How it was 20-10 years ago: you have to learn hard, work hard to get into the top league, have a chance not only to
* close your financial issues for life, but what is more important, get a chance to
* work with the best of the best, creme de la creme engineers on (what’s arguably is even more important)
* unique, ambitios, challenging and very valuable problems.
What I see now both from inside of some companies (big and small, startups or not), and from outside of some others. You leetcode (or cheat-code, as in “game the system”) yourself into what is supposed to be a prestigious org and get:
* with rare exceptions (unless you were born a savant or 1mil dollar lottery winner level of lucky, you don’t get those), no really challenging unsolved problems. Your job is whatever level you are is just keep plates spinning, or fight your way through thick archeological layers of (mostly terrible) code just to deliver a minor feature that half of the time was not worth it and gonna be deprecated soon, leaving another layer of fossilized feces for the next lucky one. Not to mention all mental, emotional and meeting time waste sacrifices to make that happen. And everyday challenges are solved either by throwing more kafka partitions at it or constantly changing roadmaps to accommodate the messed up reality on the ground
* No matter how many or how little smart people are in the company - you don’t learn much because mediocre people have nothing to share (they google and gpt same prompts as you), and hi level one’s don’t have enough freedom to shine and are crippled by bureaucracy, previous issue and next issue. Companies try hard to hire 10s, but use them at their level of capacity and skills 4 at best.

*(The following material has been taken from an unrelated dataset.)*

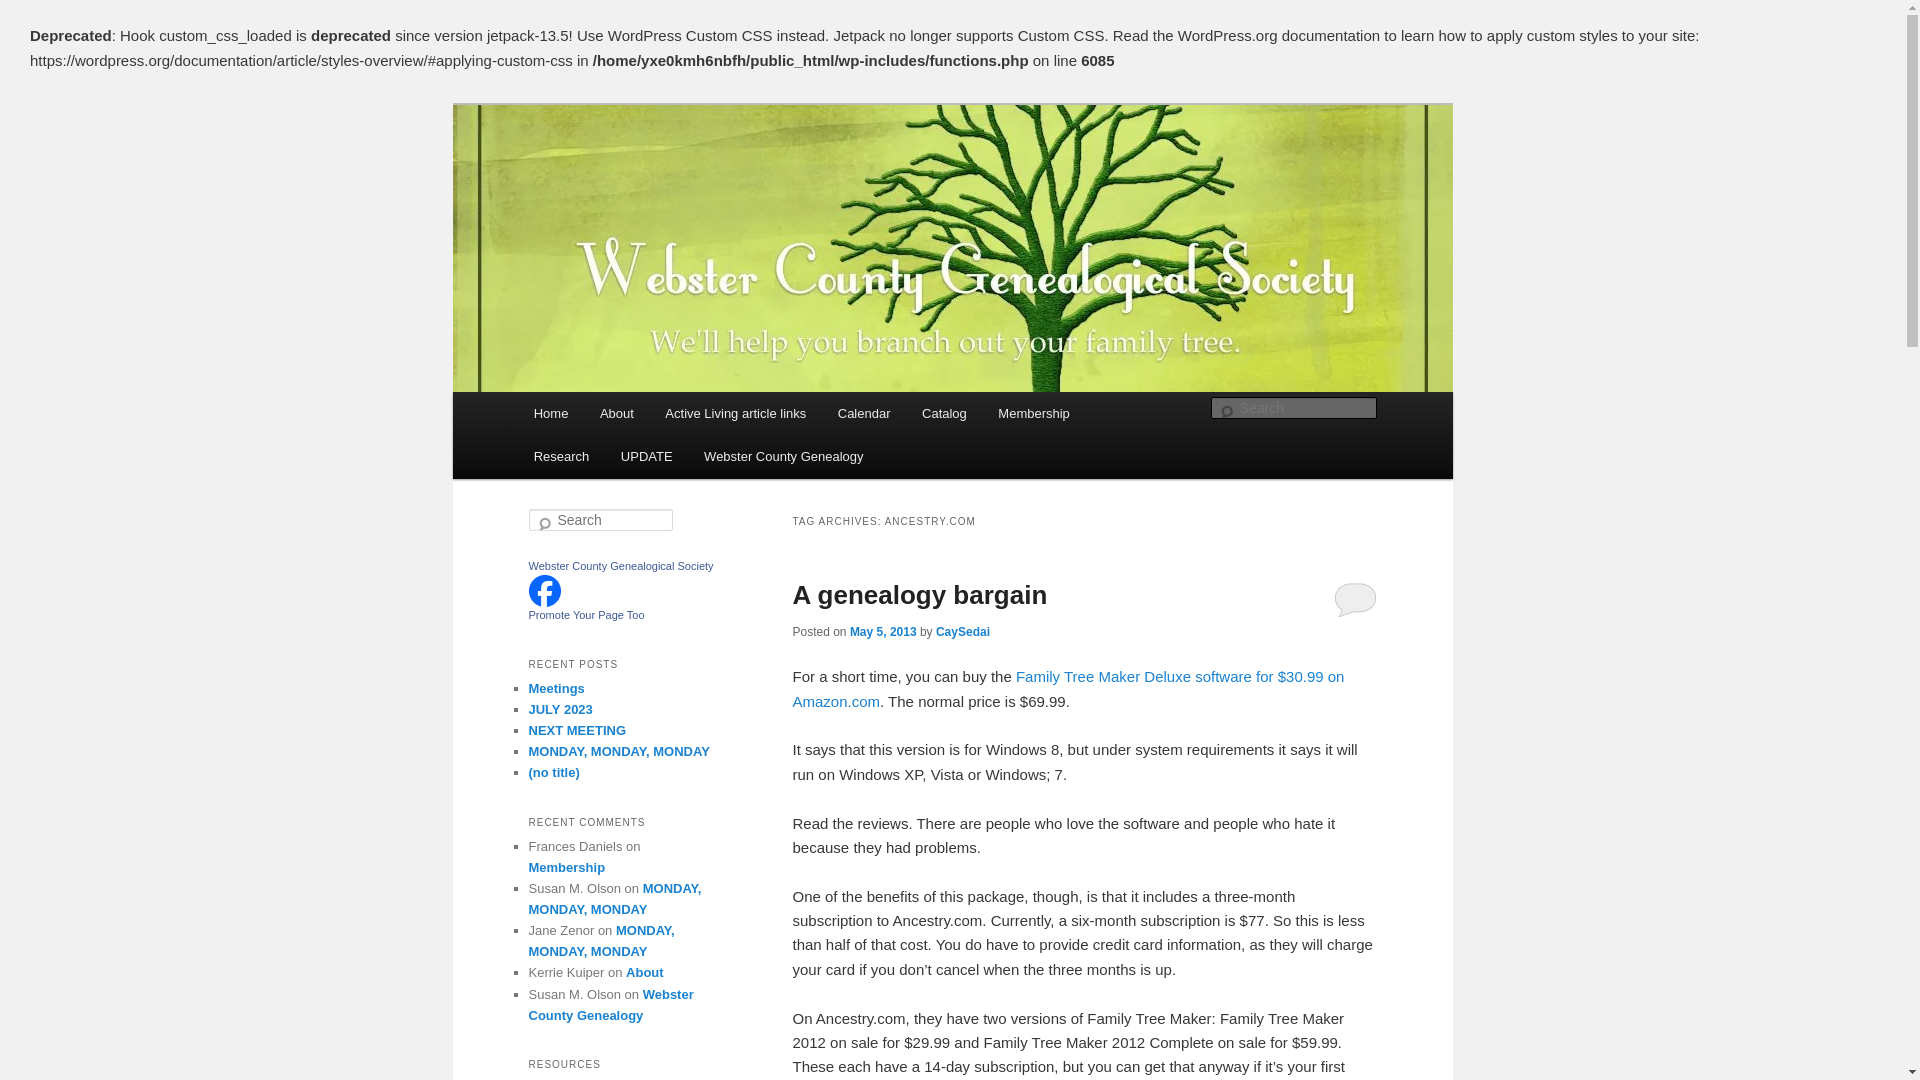 This screenshot has width=1920, height=1080. I want to click on Webster County Genealogical Society, so click(620, 566).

* Top to mid level management are mostly hired workforce without a vision, without a genuine passion. Incentivized not by end product quality or value, or innovation, or anything like that, but rather by imitating a hard work while playing it safe. By building a good looking CV to get more bonuses in the next role. Scared to make tough decisions, take any risks, or even do “the right” thing or at least to have humility to get in touch with reality (actual customers and developers on the ground). Just go whatever the wind is blowing today.
* projects rarely have a sense of direction, sense of urgency, sense of value. Utterly meaningless. You’re not motivated by building a product or delivering a value. You try to live through the next review cycle and learn to imitate importance and showing off professionally enough to beg for promotion. Due to the scarcity of true opportunities to grow.
* With all that - you don’t hit the jackpot anymore. You are not financially safe. Even layoffs aside in current economy you make just enough to barely call yourself a middle class. If you’re alone. Family, kids, mortgage, no rich parents, real estate from grandma? Now be happy if you make ends meet.
Is this me or that sounds close to what you see from your corner of the industry?
Whether your picture is the same or different — please share why do you think it is, how did we come to this upside down (or whatever your angle) reality?
Asking for a friend.
PaulHoule•1d ago
https://www.amazon.com/Handbook-Higher-Consciousness-Ken-Key...
You can feel terribly unsafe no matter how rich you are. "security" is most frequently used by ethnic groups as a reason to eliminate other ethnic groups. If you put security first you'll never have it.